Through 15 main interviews with people involved in various aspects of the protest movement at Berkeley and much gripping news footage from the period, Kitchell traces the evolution of the protest movement. The saga begins with sit-ins during the House of Un-American Activities Committee hearings at the college and extends through the major anti-war marches.

Kitchell wasn't a student at Berkeley but was part of the Bay Area counterculture at the time.

"I was a little hippie kid going to the Filmore and peace marches and hitch-hiking around the country. I didn't graduate high school until 1970," he explains. "I came at this thing as an outsider and an insider."

In various ways, the film has beaten the odds.

Kitchell says he received virtually no federal grants, often the lifeblood of documentaries.

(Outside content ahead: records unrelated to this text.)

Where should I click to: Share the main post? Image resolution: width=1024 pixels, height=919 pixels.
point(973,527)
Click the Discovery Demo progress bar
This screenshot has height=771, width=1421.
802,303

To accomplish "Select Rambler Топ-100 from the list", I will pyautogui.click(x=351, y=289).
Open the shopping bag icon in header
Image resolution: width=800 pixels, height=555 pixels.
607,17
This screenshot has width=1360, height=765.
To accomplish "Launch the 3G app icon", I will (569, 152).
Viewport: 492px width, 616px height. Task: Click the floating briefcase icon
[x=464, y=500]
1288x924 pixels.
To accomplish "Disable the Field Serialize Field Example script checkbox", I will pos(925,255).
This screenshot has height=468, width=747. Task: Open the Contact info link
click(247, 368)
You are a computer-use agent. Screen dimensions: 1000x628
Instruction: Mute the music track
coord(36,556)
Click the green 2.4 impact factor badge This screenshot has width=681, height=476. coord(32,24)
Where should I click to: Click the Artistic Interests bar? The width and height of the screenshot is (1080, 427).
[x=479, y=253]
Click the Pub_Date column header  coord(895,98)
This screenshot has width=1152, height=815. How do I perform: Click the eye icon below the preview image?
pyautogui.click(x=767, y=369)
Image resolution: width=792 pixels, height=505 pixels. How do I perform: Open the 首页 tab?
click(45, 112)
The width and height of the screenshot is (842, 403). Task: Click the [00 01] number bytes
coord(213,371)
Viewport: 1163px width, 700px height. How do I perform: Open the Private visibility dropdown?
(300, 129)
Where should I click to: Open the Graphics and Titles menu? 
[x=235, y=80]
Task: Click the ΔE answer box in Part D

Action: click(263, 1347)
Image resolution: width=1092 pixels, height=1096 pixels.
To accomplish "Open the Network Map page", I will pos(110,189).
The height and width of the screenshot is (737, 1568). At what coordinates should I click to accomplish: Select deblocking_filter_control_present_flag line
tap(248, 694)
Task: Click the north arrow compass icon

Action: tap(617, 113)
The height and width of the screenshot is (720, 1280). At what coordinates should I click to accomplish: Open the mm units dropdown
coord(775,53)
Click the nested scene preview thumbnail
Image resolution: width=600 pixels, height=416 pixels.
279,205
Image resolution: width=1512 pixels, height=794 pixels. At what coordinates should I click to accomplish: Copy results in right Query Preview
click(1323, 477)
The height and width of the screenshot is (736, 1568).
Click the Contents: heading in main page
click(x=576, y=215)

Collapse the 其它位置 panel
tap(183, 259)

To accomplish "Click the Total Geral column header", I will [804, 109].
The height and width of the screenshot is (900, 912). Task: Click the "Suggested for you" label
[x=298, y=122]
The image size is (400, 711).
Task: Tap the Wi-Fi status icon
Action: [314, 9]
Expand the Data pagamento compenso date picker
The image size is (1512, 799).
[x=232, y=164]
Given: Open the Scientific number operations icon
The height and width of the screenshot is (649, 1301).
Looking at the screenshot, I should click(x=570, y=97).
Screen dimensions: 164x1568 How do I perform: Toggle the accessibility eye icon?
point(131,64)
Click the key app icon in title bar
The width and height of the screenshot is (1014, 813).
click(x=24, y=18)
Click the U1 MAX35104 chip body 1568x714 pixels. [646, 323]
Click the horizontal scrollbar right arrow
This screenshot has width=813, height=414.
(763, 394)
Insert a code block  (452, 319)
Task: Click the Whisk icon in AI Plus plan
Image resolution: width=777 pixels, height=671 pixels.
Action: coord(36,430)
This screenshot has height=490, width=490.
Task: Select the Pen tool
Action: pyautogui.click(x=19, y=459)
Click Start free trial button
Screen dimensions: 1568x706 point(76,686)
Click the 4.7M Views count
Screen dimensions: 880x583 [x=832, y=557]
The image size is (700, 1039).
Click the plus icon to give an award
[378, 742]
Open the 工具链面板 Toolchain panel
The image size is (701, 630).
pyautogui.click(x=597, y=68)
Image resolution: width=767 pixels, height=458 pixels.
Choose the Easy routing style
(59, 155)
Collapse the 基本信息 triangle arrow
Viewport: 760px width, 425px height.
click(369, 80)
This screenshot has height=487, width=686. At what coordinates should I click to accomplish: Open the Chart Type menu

"This is a very grass-roots film," he says. "We raised about a quarter of a million dollars from thousands of people in Berkeley. These were people who made sure their history got told."

Then there was the problem of finding a distributor after the movie was made. Kitchell was turned down all over the place so he decided to distribute it himself.

That same confidence is reflected in his view of the Academy Awards nomination.

"I was expecting a nomination. I worried if we didn't get it, I would be disappointed and embarrassed," he says.

However, Kitchell doesn't think he fully accomplished what he set out to do with the film.

"I was trying to get at the essence of the '60s, which I thought was broader than the political. It was about a broad social transformation and at the same time a personal transformation. I was very much working that ying and yang between political and social change. I never got to the bottom of it."

The subject leaves plenty of room for another documentary but Kitchell says he isn't the one to make it.

"I hope to mount a film to look at people's garbage next. I think it will be fun," Kitchell says.

"I've had it with the '60s. I hope we win the Academy Award, and I can move on to other things. I've been in the '60s for 10 years."